### Pixel coordinate grounding data

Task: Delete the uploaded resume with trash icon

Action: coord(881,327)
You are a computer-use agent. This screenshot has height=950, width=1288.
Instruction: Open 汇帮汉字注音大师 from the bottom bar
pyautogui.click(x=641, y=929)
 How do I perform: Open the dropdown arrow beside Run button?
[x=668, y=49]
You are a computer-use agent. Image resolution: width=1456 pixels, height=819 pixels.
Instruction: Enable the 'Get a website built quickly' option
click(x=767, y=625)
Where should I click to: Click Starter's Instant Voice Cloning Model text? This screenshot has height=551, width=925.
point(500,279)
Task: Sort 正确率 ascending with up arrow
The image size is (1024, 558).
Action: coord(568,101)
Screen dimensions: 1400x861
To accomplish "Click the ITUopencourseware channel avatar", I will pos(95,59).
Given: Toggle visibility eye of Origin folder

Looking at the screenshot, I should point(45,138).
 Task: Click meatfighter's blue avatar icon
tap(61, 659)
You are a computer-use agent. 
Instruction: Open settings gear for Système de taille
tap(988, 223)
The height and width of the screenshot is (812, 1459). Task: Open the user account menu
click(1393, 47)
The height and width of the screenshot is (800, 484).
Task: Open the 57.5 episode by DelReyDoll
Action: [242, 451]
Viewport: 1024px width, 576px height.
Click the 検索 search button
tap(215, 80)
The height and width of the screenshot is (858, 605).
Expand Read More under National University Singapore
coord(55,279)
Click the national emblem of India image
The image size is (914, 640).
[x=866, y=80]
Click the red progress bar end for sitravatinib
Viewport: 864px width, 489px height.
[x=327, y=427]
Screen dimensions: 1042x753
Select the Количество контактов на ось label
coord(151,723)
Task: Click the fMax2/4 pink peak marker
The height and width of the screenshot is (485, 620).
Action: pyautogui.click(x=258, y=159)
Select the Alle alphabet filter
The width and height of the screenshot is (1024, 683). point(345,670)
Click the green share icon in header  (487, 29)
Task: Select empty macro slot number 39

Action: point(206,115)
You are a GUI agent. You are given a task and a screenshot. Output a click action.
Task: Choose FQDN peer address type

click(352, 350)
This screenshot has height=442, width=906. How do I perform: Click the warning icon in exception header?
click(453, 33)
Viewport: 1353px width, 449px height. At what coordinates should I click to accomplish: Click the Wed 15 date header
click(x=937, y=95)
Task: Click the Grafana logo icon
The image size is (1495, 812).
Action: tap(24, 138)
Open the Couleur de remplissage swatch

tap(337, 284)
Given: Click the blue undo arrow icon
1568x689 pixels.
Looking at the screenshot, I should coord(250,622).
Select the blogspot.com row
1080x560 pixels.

### Exercise brief
In the entries above, copy each line that contains the string "dimensions".

### Response to this exercise
Screen dimensions: 1400x861
Screen dimensions: 1042x753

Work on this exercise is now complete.